Jaguar is the king of interaction for the park though. This rare, highly customised Zierer Tivoli layout winds its way absolutely everywhere, in and out of other major coasters, over the heads of guests across many pathways and through its own centrepiece of a pyramid themed station building. Though far from thrilling, I always admire this type of attraction integration and there’s just so much to look at and appreciate as it traverses the layout.
The oldest Schwarzkopf Shuttle Loop still in its original location and my favourite to date for the simple elegance of the launch sequence. I only rode this one in the dark, where two satisfying sequential clunks turned all the station lights out and then accelerated the train off into the night. I’ve said it before and I’ll say it again though, you can only go so far with an oversimplified layout.
This Mack Spinner had the disadvantage of me having already ridden and loved the far more intensely themed indoor edition of the same layout in the UAE. The ride type itself is rather hit and miss as to whether you get a decent spin in the right places and therefore the experience can vary hugely from a tame little family ride to a surprisingly intense thrill coaster. My laps on this one leaned towards the former, but the potential is there. I’ll soon have another version much closer to home to try my luck with again.
And so begins the big four I alluded to above. Sometimes Intamin launch coasters are an invention of wonder and at other times the entire experience hinges on just the acceleration itself. Sadly for me this one falls firmly into the second category, with very little going on outside of some big overbanked turns after the signature top hat also found on lesser layouts. I’ve often said that launches alone don’t do much for me any more and this ride is a prime example of that.

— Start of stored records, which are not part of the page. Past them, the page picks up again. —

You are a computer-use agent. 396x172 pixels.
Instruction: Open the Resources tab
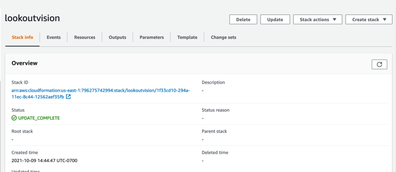85,37
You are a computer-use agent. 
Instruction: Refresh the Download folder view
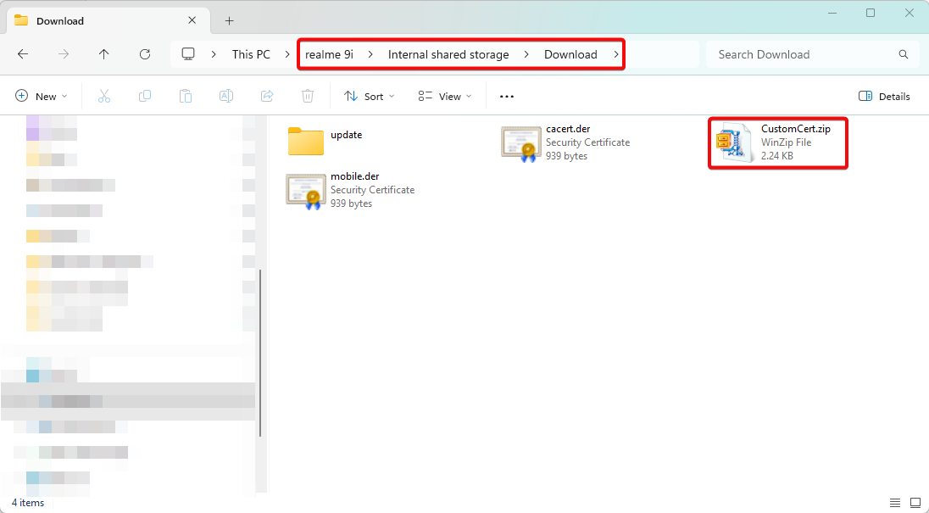tap(145, 54)
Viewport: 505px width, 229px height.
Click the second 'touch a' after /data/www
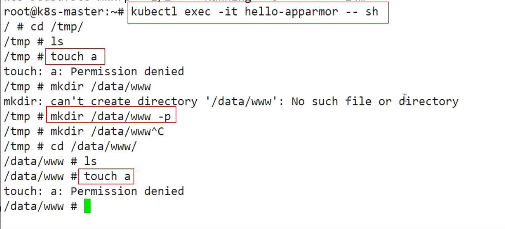(x=106, y=176)
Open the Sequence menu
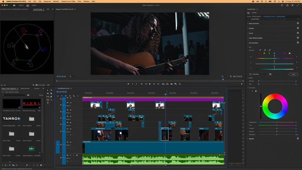This screenshot has height=170, width=302. pos(47,1)
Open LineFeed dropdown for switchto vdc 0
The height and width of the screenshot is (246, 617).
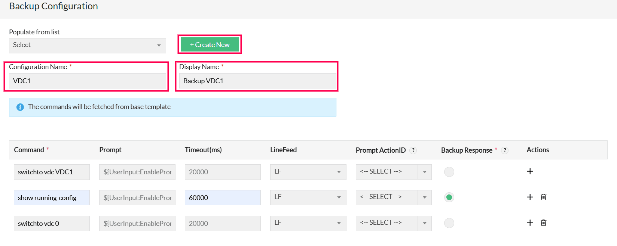pos(308,223)
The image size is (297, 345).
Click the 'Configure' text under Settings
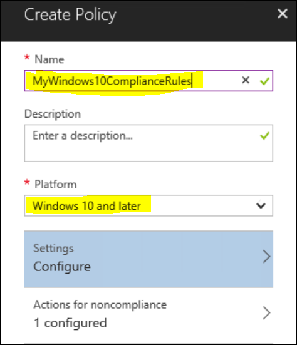coord(62,267)
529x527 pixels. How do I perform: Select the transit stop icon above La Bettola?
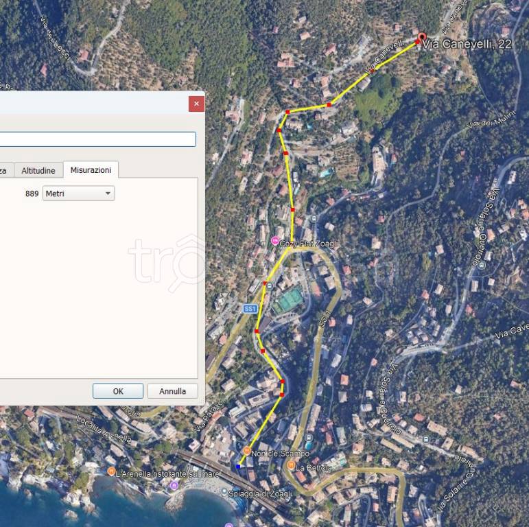308,438
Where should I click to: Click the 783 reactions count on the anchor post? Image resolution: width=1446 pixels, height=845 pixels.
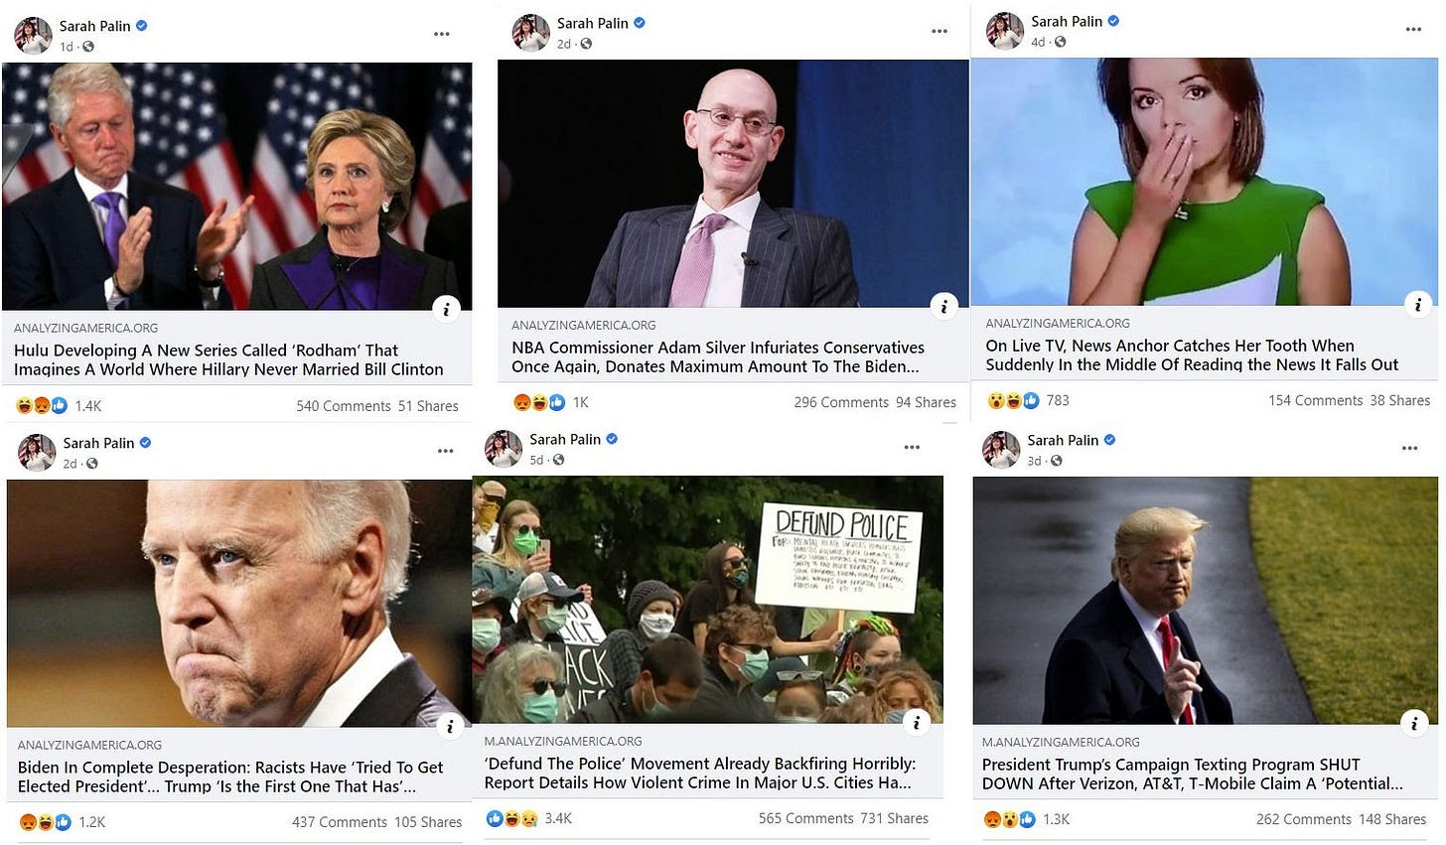pyautogui.click(x=1058, y=400)
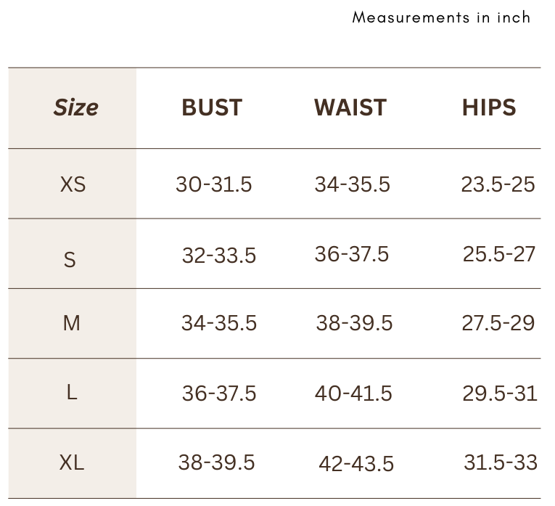Click the WAIST column header
This screenshot has width=555, height=506.
350,107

It may be one of the weakest of its type but can we appreciate for a moment how attractive this ride looks. I really wanted to like Silver Bullet, as I do with all B&M Inverts and it even contains some cool and underutilised elements not found on others of the same model to help it stand out from the crowd. Unfortunately it seems to me that the elevated positioning over the walkways led to a rather lacklustre first drop design and the momentum just never really gets going throughout the rest of the layout. It lacks the power and intensity that has become strongly associated with this hardware and though it’s no doubt fun and highly rerideable, I just can’t see past that.

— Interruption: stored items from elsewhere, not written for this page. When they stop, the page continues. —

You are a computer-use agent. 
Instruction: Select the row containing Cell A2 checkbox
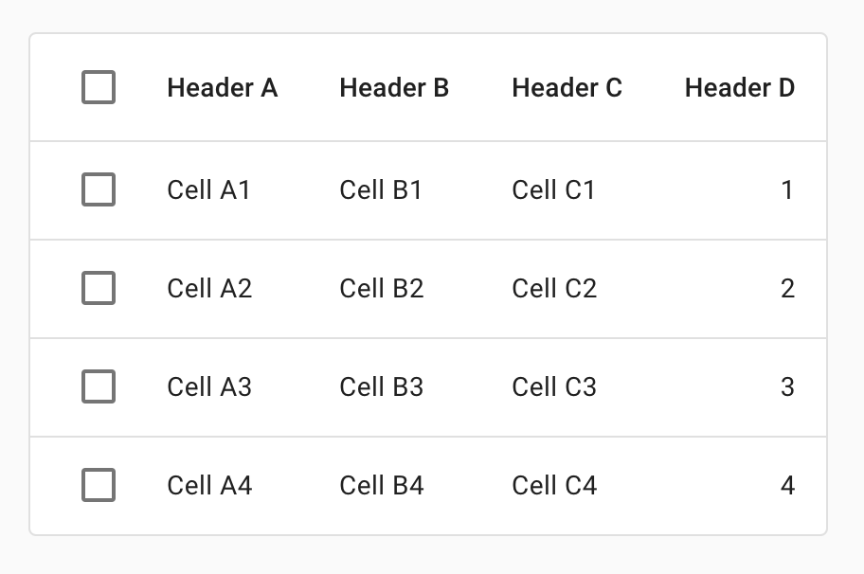pos(99,289)
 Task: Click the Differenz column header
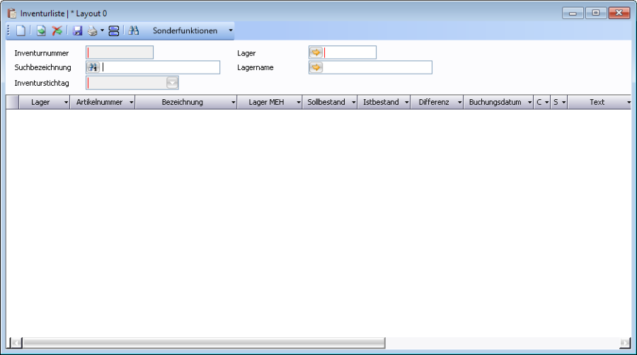coord(433,102)
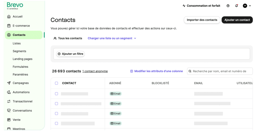This screenshot has height=131, width=262.
Task: Click the E-commerce bag icon
Action: [9, 26]
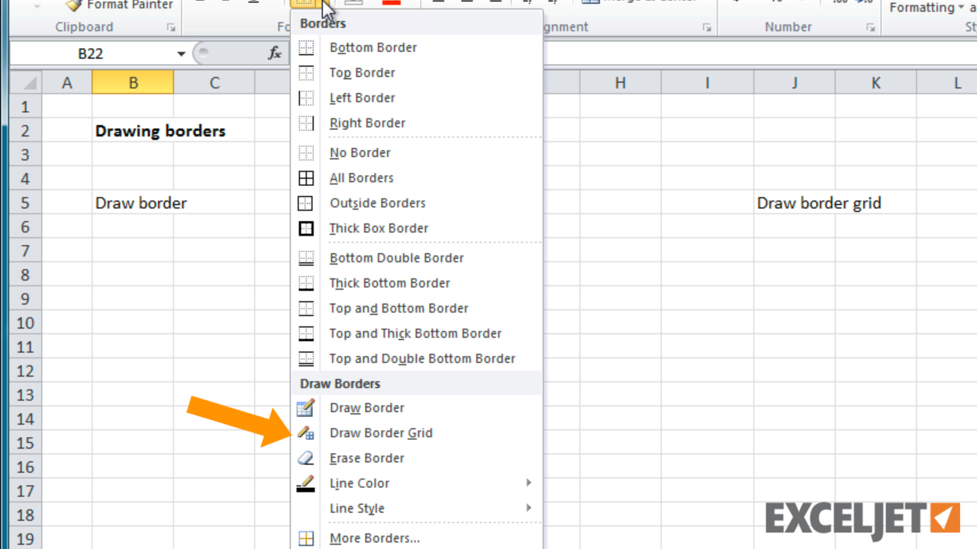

I’ve praised my 700th coaster on here a couple of times already and I think I’m managing to fall for it more and more as time goes on. Yet again HangTime looks fantastic but the onboard experience manages to match it this time. That holding brake moment is like nothing else out there and it’s all thanks to the restraints. So many rides around the world could be made better with simple physical details like that and this one stands as a shining example to all.
For all the things I didn’t know about Knott’s Berry Farm before I arrived, this attraction turned into the biggest shock of all. I’d seen the odd account here and there that it was big, rough and a bit past it, then of course heard the news that they closed it for a bit of TLC back in 2015 & 2016. I remained largely sceptical, with the usual fear of bad woodies killing me in the back of my mind.
The sight of new GCI trains for the first time as I walked through the queue was news to me however, as was the layout, which was riding particularly well (on the right side of violent) and contained a huge amount of variety – everything that was right up my street for a wooden coaster. GhostRider was hugely popular at all times of the day and night whenever I visited and understandably so. I only wish I could have become more acquainted with this beast. It’s a winner.